I thank you for the way they’ve poured into The Village Church and how they’ve used their gifts and talents to sharpen us all. I pray that this week you would stir in them and speak clearly to them what you’re wanting to do moving forward in and through the congregation. We bless your name. We thank you for the opportunity to even have conversations like this and ask you to move in such a way. You’re a good God.

Be with them even now as Matt preaches. I pray they would hear the Word taught and they would be encouraged by your Word and enriched by your Word and that you’d continue to bless everything they do for your kingdom and for your glory. In Christ’s name we pray, amen.

Thank you all for doing that. All right, Acts 18:24. This is a great section in Acts. In fact, several of the stories, some of which we’re going to cover at length and some of which I’m going to have to fly over and just give you some highlights, are my favorite stories in the book of Acts. You have the sons of Sceva in here. You have the riot in Ephesus. You have Paul in Ephesus. Apollos is in there, and Aquila and Priscilla.

It’s rich and full with treasures of stories from the early church. There are four themes I’ve picked up on consistently as I studied this, and I want to put those themes before us, and I want us to consider under the Word of the Lord what this means for us and how we should respond in light of these things. I’m going to start in verse 24. Just read along with me.

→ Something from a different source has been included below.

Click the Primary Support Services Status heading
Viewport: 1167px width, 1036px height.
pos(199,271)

“Now a Jew named Apollos, a native of Alexandria, came to Ephesus. He was an eloquent man, competent in the Scriptures. He had been instructed in the way of the Lord. And being fervent in spirit, he spoke and taught accurately the things concerning Jesus, though he knew only the baptism of John.”

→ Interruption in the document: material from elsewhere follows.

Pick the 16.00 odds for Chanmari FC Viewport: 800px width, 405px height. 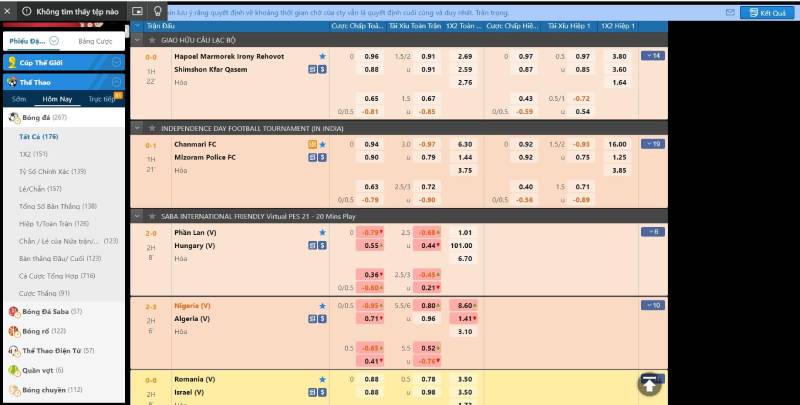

There’s a ton of debate about, as Apollos is delivering… Apollos is a beast of a speaker. I mean, this guy could hold the room. He was competent with his language. He could parse the Word. But he was baptized under John the Baptist’s ministry. The ministry of John the Baptist was paving the way for the One to come. Who was the One who came? The Messiah, Christ.

John the Baptist paves the way for Christ, and John himself preached a message of repentance to the Lord in preparation for the One who’s coming. Apollos is baptized under his ministry, and he’s ferociously preaching. It’s drawing attention. The Spirit is with him. There’s tons of debate on whether he was a believer regenerate or not. I don’t think it really matters, because he gets regenerated here in a second for sure.

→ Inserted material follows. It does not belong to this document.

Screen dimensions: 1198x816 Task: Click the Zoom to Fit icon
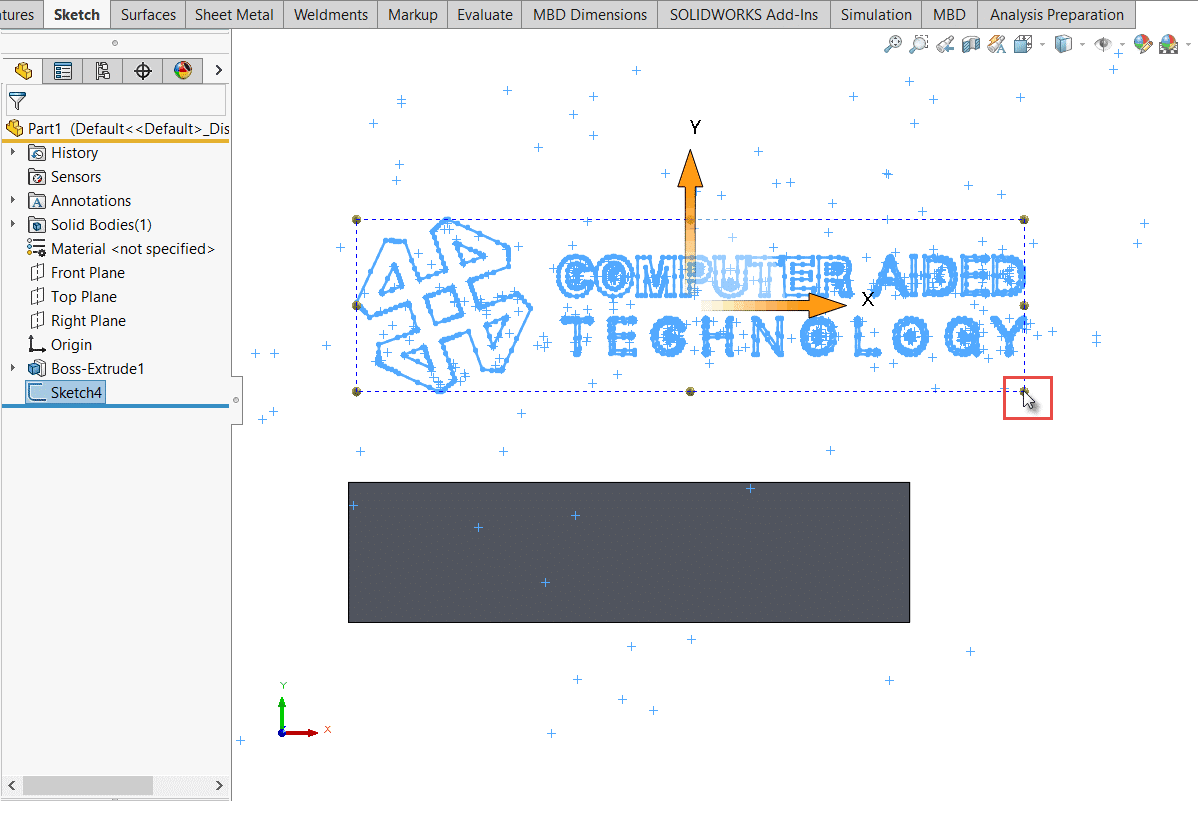[x=893, y=44]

Either way, he has a gift. The Spirit is on him. He just doesn’t understand all of the components of the gospel of Jesus Christ and what that means in conjunction with what he had already been taught. What’s important to understand about this is this isn’t a guy who’s a heretic who would stand before you and say, “Hey guys, I’m God.” That would make me a heretic. By the way, if I say that, leave and run. Find another church.

This is not what Apollos is doing. He just doesn’t know; he hasn’t been fully instructed, so there’s a bit of ignorance there. There is a bit of a not knowing there. You see what happens from here. He is eloquent in speech. The Spirit is with him. He spoke and taught accurately the things concerning Jesus. Then verse 26: “He began to speak boldly in the synagogue, but when Priscilla and Aquila heard him, they took him aside and explained to him the way of God more accurately.”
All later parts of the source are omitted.